Verify that server parameter 'log_disconnections' is set to 'ON' for PostgreSQL Database Server
Why this matters
When a session ends in PostgreSQL, the details—including session duration and reason for termination—can provide critical context for security investigations and performance analysis. Enabling log_disconnections
ensures these events are captured in the system logs.
Without this setting, terminated sessions (whether intentional or abnormal) may go unnoticed. This impairs your ability to detect unexpected behavior, such as brute-force login attempts or system errors causing dropped connections.
What this check does
This Auto Check verifies whether the PostgreSQL server parameter log_disconnections
is enabled.
Check Logic:
Passes if:
log_disconnections
is explicitly set to on
.
Fails if:
log_disconnections
is unset, null, or set to off
.
Applies to:
- Azure PostgreSQL Single Server
- Azure PostgreSQL Flexible Server
- The check reads the parameter value through Azure’s configuration API.
How to fix it
Set the log_disconnections
parameter using Azure Portal, CLI, or PowerShell.
Azure Portal:
- Go to Azure Database for PostgreSQL servers.

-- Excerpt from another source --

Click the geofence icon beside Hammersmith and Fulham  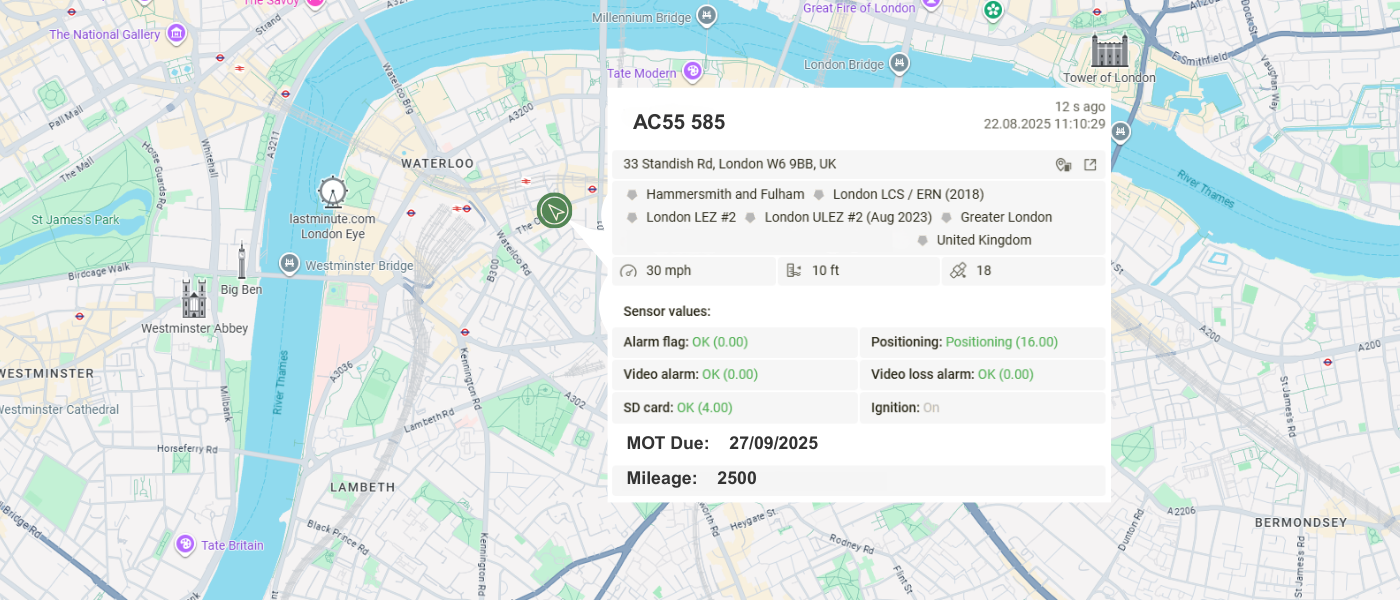(632, 195)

- Open your server and navigate to Server parameters.
- Find
log_disconnections
. - Set the value to ON.
- Save the configuration.
Azure CLI:
az postgres server configuration set \
--resource-group <resourceGroupName> \
--server-name <serverName> \
--name log_disconnections \
--value on
PowerShell:
Update-AzPostgreSqlConfiguration `
-ResourceGroupName "<ResourceGroupName>" `
-ServerName "<ServerName>" `
-Name "log_disconnections" `
-Value "on"
Be sure to replace placeholder values with those used in your environment.
Exceptions
This check should not be disabled in production environments. For high-volume systems, enabling this setting may increase log volume. If disabling is necessary for performance reasons, document this decision along with compensating monitoring controls.